### Extracted records
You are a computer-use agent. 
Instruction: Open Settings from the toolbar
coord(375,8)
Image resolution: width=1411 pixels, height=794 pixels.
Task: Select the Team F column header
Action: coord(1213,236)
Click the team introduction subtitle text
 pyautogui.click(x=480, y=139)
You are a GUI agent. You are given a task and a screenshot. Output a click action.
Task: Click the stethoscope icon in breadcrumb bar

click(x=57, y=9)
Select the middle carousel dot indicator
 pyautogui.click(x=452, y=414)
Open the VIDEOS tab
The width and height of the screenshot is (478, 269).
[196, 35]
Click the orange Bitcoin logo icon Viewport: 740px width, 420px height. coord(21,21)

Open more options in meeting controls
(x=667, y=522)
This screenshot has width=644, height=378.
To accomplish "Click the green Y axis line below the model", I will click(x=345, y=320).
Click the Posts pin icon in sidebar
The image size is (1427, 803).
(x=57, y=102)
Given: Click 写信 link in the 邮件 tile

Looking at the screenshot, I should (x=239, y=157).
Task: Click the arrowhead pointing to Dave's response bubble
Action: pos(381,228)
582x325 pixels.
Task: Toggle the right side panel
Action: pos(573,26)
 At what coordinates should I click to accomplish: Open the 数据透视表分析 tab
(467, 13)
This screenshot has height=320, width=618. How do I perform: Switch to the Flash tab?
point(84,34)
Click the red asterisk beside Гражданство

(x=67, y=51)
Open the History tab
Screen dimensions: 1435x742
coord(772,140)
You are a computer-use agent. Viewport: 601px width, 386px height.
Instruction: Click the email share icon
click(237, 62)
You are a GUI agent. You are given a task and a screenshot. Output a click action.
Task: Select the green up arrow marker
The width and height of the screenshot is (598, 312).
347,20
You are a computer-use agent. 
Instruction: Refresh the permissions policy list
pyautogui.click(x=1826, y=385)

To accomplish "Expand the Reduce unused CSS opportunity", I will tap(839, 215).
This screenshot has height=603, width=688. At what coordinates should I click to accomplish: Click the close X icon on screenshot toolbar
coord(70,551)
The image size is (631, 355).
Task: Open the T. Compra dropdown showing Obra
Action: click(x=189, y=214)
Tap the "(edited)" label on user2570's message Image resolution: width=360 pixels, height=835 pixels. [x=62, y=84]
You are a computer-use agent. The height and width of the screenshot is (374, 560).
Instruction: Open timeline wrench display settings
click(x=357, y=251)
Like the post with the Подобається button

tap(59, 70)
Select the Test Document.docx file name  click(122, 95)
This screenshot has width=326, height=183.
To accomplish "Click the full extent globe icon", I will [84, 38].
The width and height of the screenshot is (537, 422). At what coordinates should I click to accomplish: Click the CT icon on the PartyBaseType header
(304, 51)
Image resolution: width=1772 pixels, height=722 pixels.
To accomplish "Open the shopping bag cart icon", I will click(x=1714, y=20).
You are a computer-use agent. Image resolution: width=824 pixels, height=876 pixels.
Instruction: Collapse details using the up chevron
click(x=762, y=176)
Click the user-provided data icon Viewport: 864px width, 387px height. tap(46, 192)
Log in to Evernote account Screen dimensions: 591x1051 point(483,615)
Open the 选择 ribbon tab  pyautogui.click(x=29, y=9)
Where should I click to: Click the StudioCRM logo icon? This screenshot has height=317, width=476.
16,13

### Given exercise
Starting at the entry line containing "Click the user-provided" and continuing through the last entry, rewrite those lines with "icon" replaced by "button" and nothing else changed.

### Full answer
Click the user-provided data button Viewport: 864px width, 387px height. tap(46, 192)
Log in to Evernote account Screen dimensions: 591x1051 point(483,615)
Open the 选择 ribbon tab  pyautogui.click(x=29, y=9)
Where should I click to: Click the StudioCRM logo button? This screenshot has height=317, width=476.
16,13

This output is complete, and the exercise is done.